After reading the article, de Havilland checked WhatsApp and Twitter to find out if Bridle had made any effort to contact her before publishing the article, but was disappointed to find no messages from him.
It was then that she checked Facebook and found that he had messaged her at 7am that morning telling her about the article. In the message, he explained that the article was coming out and that there would likely be fallout as a result.
“I genuinely was kind of hurt,” she says. “Because I really felt that the conversation that we had that led to me being trans affairs editor was that anything trans-related would be run by me. At the time, David said he needed to know more about the trans community and that he would run everything by me… Basically, he had gone over my head on this. I just felt betrayed and I think initially I was kind of numb.”
It hurts because I feel I should’ve had my guard up… I genuinely thought I had done something good.
She continues: “He wasn’t even available for me to speak to him on Friday. He was offering me a slot on Saturday to speak to him.
“I’m sorry David, you’ve let me down,” she says.
De Havilland turned down Bridle’s offer to speak on the phone. “I had felt at that stage, what would be the point in me speaking? He had made [the article] quite public without letting me know.

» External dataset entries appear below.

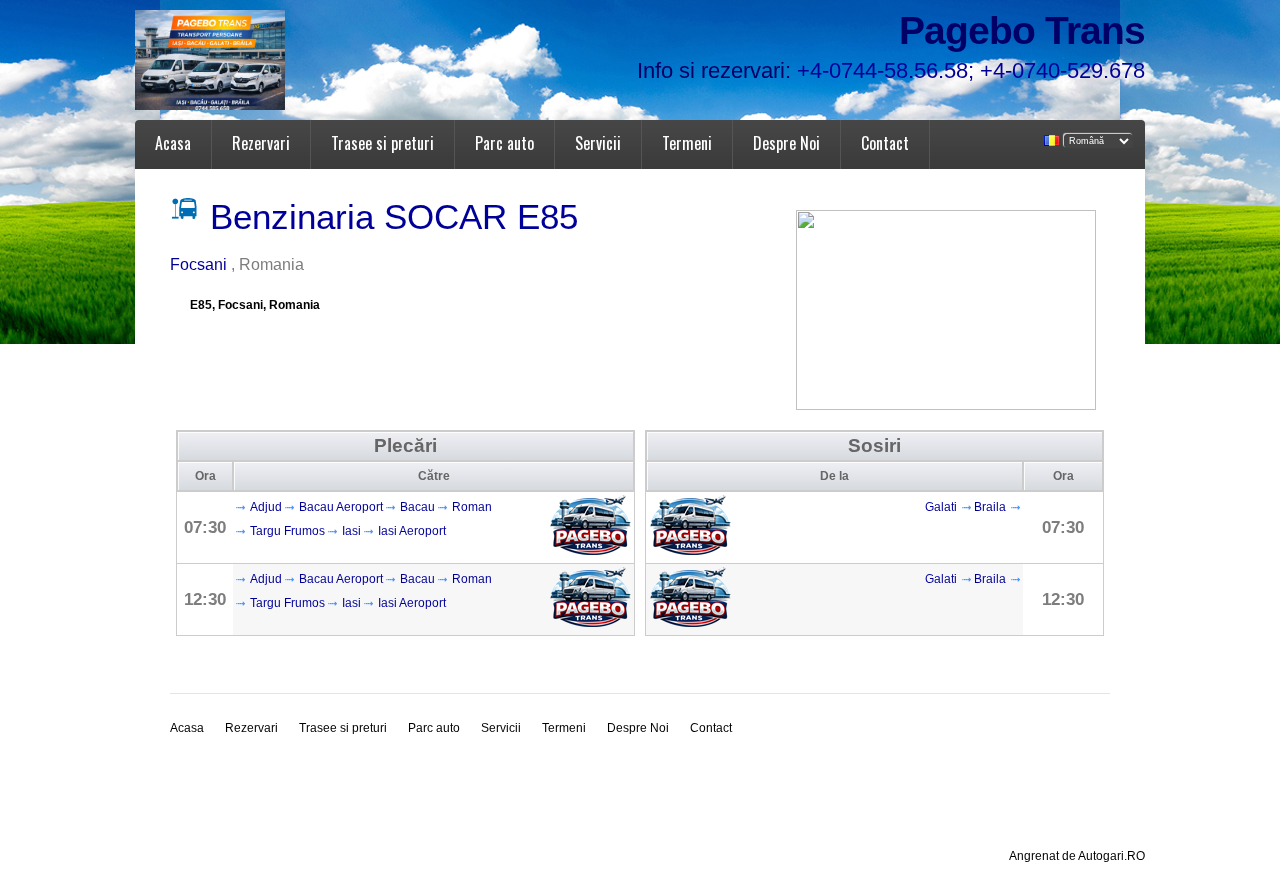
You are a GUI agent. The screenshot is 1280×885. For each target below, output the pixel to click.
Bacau (417, 507)
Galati (941, 507)
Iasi (351, 531)
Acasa (173, 143)
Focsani (200, 264)
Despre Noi (786, 143)
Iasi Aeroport (412, 531)
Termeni (687, 143)
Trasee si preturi (382, 143)
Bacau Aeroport (341, 507)
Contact (885, 143)
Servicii (598, 143)
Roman (472, 507)
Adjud (266, 507)
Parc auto (504, 143)
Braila (990, 507)
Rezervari (261, 143)
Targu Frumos (287, 531)
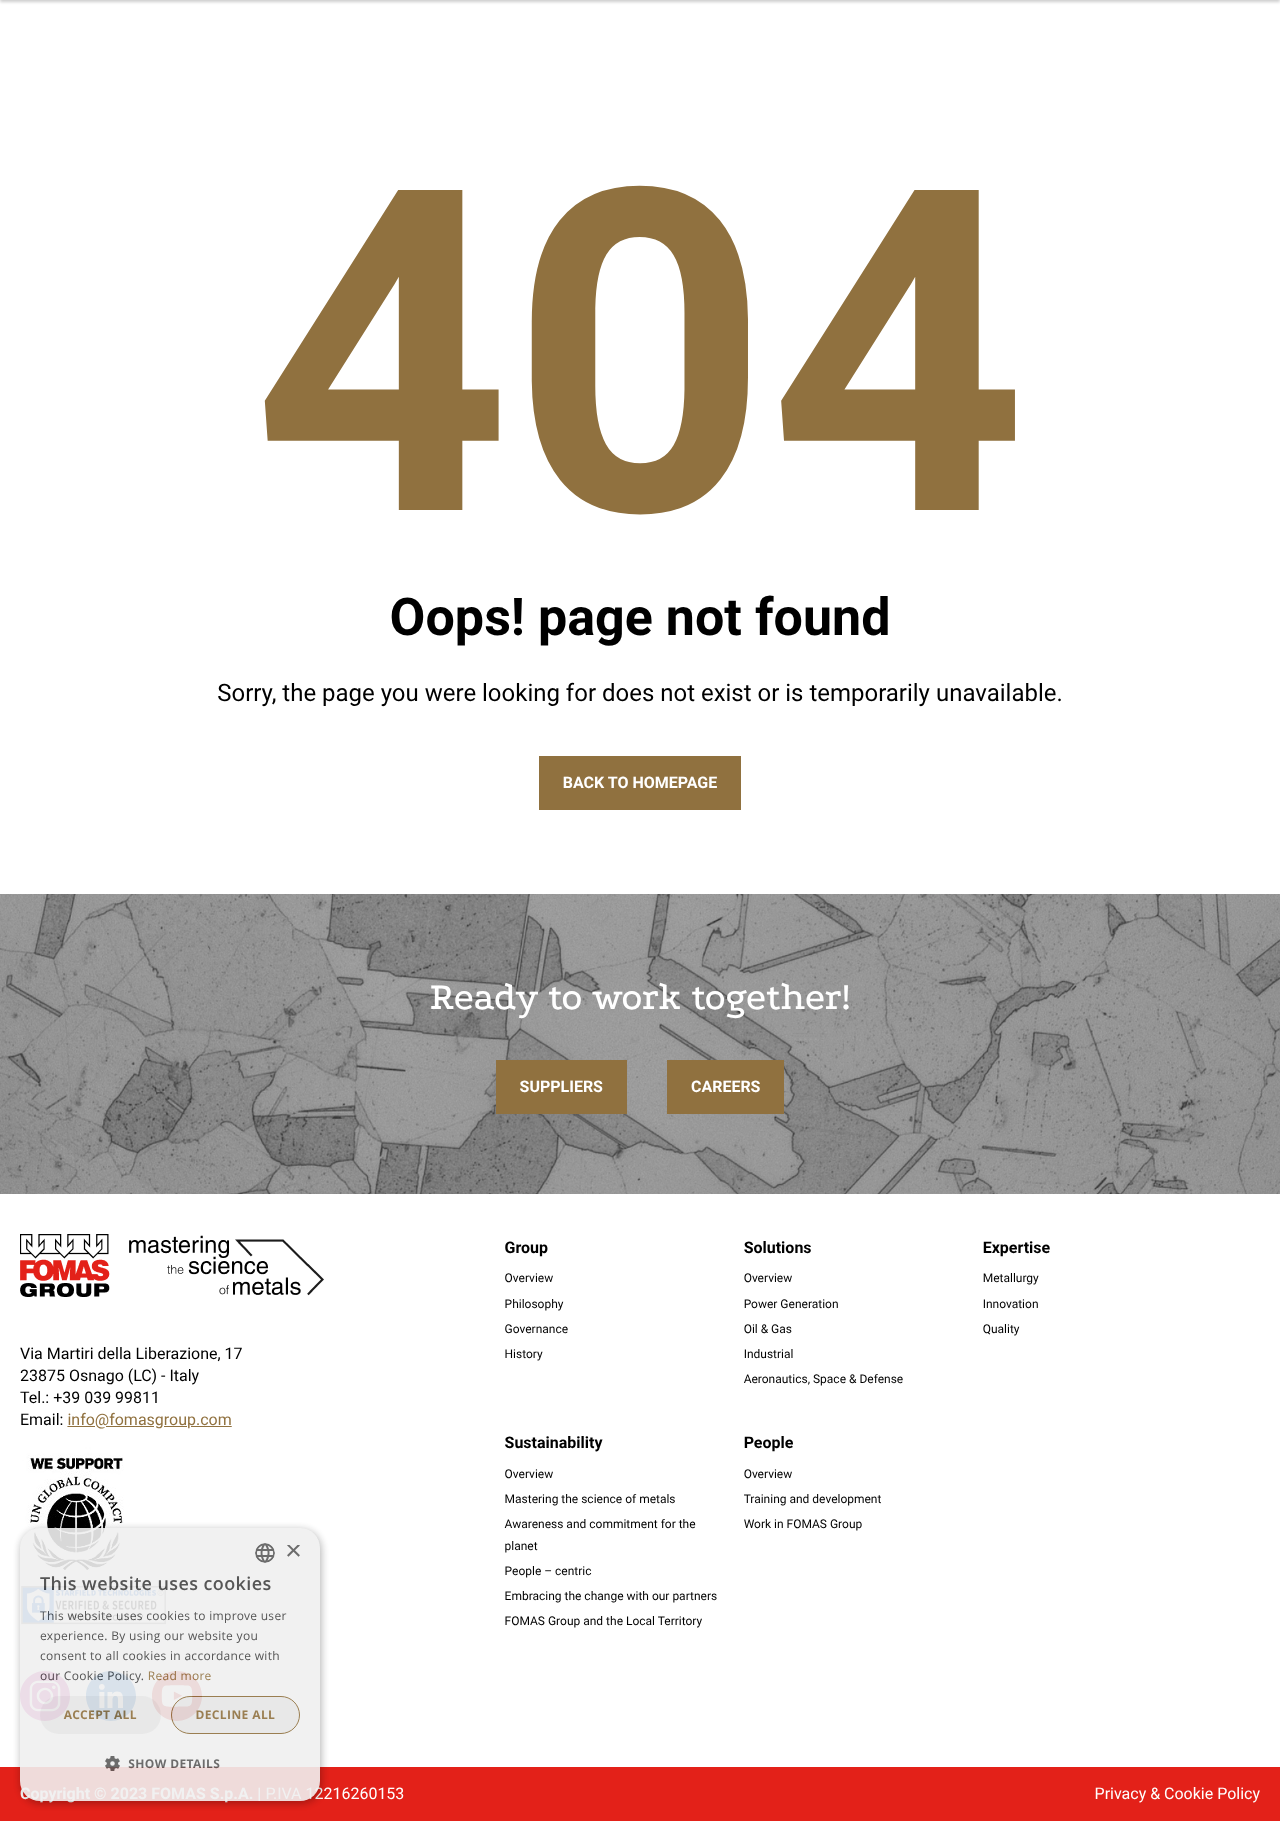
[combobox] (265, 1553)
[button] (170, 1764)
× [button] (292, 1552)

“It hurts because I feel I should’ve had my guard up… I genuinely thought I had done something good. For [a trans person] to have a position like I had in Boyz, I was proud of it and so were others.”
De Havilland feels like she has let the LGBT+ community down by having any involvement with the publication – however, she has been inundated with supportive messages from queer people on Twitter, with many praising her for trying to improve Boyz magazine from within.

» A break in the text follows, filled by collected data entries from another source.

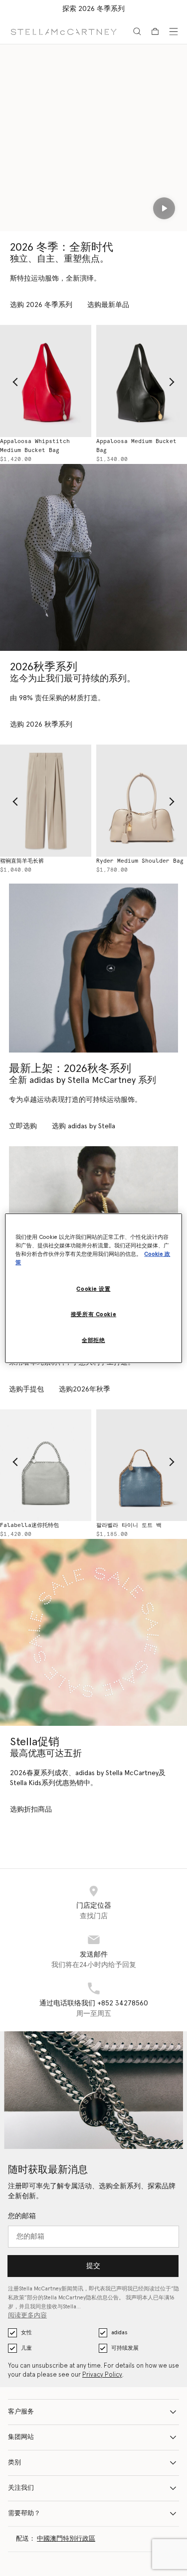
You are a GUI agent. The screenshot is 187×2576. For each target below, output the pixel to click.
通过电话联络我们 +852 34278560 (93, 2003)
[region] (93, 1287)
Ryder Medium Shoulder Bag (140, 861)
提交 (93, 2266)
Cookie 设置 (93, 1289)
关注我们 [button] (21, 2488)
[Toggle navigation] (173, 31)
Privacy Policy (102, 2375)
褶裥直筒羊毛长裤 (22, 861)
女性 (26, 2332)
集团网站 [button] (21, 2437)
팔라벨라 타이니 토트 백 (129, 1525)
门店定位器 (93, 1905)
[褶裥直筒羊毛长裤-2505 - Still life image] (45, 800)
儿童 (26, 2348)
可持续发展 (125, 2348)
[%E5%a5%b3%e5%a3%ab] (93, 1632)
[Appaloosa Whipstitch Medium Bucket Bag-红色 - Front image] (45, 381)
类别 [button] (14, 2462)
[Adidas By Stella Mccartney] (93, 968)
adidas (119, 2332)
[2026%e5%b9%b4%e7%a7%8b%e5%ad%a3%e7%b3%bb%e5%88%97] (93, 557)
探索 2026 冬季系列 (93, 8)
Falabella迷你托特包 (29, 1525)
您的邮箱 (22, 2216)
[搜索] (137, 31)
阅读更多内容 (27, 2315)
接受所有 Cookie (93, 1314)
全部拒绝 (93, 1340)
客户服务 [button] (21, 2412)
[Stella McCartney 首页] (63, 31)
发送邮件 (94, 1954)
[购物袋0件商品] (155, 31)
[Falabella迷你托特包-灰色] (45, 1465)
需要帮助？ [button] (24, 2513)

Scottish actor David Paisley replied: “I’m so sorry that this is how they treated you, you gave them your trust and respect and acted with the best of intentions. I’m sorry that wasn’t returned and you’ve been treated this way. I really hoped for better. Well done for speaking out.”
Trans activist Quinn Pearse Brown wrote: “It’s not your fault. It’s theirs for pandering back to the ‘gender critical’. I am a trans man and I’m grateful there’s people rightfully condemning them.”

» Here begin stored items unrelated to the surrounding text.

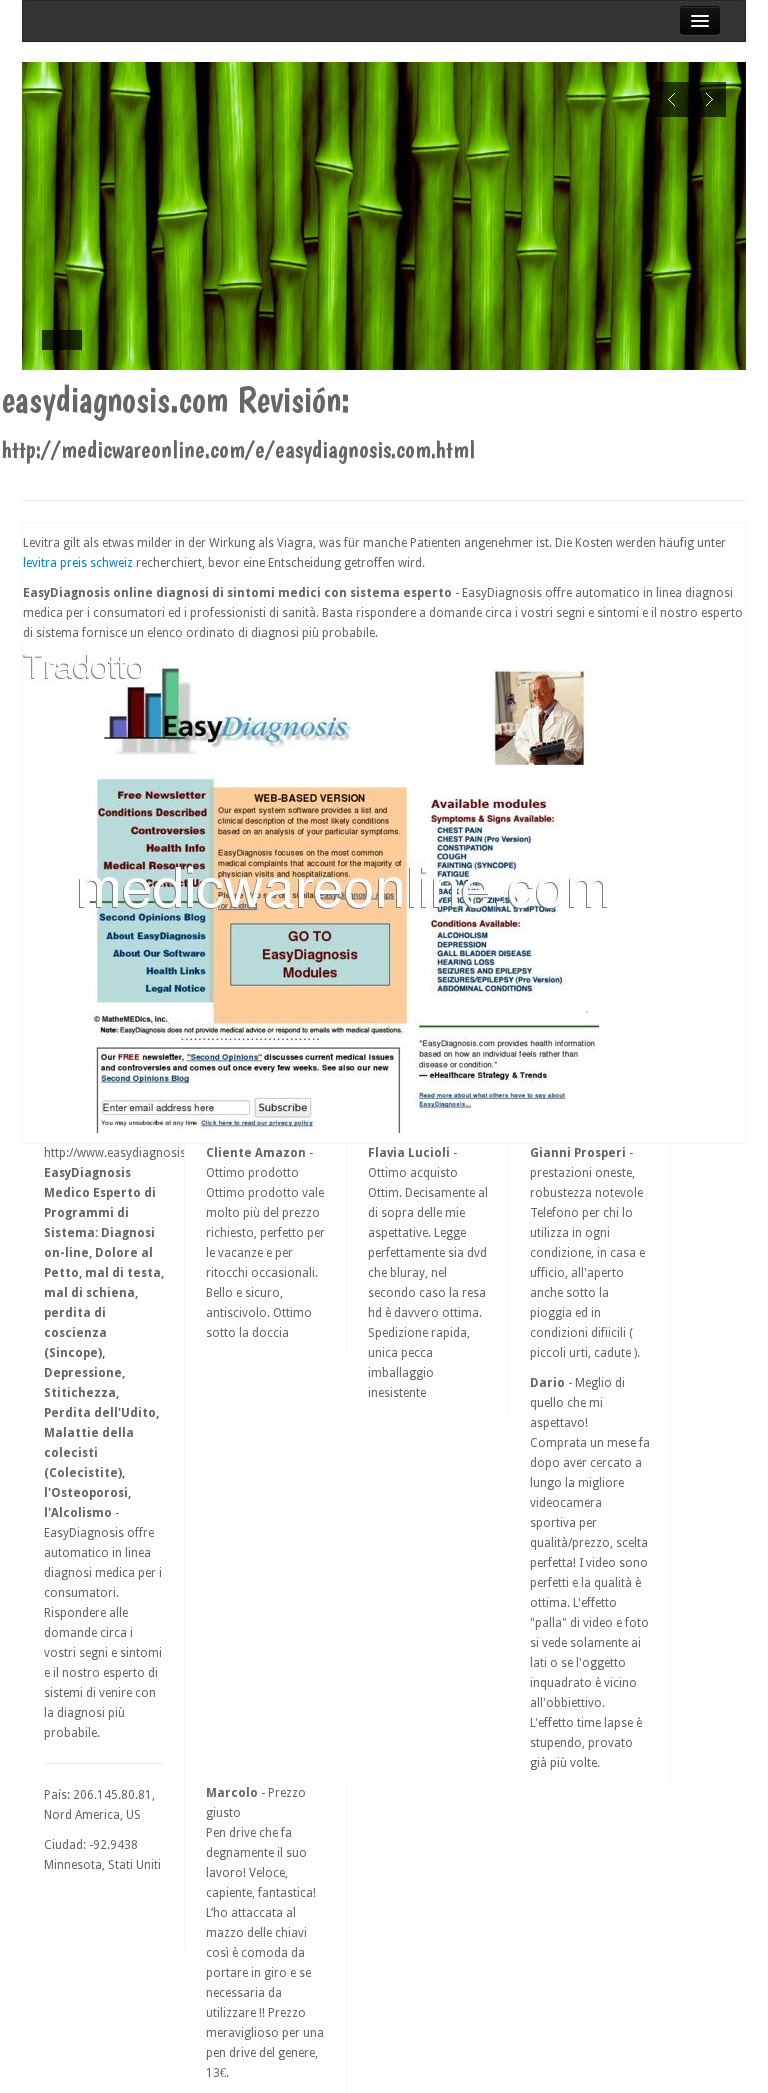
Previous (672, 99)
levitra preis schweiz (78, 563)
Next (708, 99)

Irish drag queen Panti Bliss replied: “This is their s**t, not yours Bec. Hold your head high.”
Since publishing his controversial article, Bridle has once again started platforming the LGB Alliance on Twitter.
On Sunday (31 January), Boyz magazine shared a YouTube link to a webinar from the group, writing: “Why does gender dysphoria matter to lesbians and gay men? This webinar will tell you.”
The magazine also retweeted a post from a Twitter user called “Gay male feminist ally” which characterised trans rights as “groupthink hysteria” from the LGBT+ community.
“Trying to stop facts and discussion is not the right side of history. When this insanity crumbles, Boyz magazine will be able to hold its head high,” the tweet reads.
The magazine ‘will continue to raise issues related to sex and gender’
When contacted by PinkNews on Monday (1 February), Bridle said: “I am sorry that Rebecca has decided to leave Boyz.”
He continued: “I would like to thank Rebecca for the reach out she made last December to me personally and for her decision to join Boyz as our trans affairs editor. I would like to thank her for the articles she has contributed to the Boyz website. I am very sorry she has made this decision.”
When questioned on his decision to platform the LGB Alliance on social media, he said: “As I said in the Spiked article: ‘What was the point of the Boyz apology if our critics won’t accept it?’ That remains our position.”
He continued: “Above all Boyz believes that the LGBT+ community must debate these matters in an informed way.”
He went on to defend a webinar from the LGB Alliance, which was publicised by Boyz magazine over the weekend, writing: “The LGB Alliance webinar raises an interesting question which is why gender dysphoria matters to lesbian, gay and bisexual people? We thought that was a relevant question to raise with our Boyz readers and invited them to watch the discussion. We will continue to raise issues related to sex and gender in Boyz.”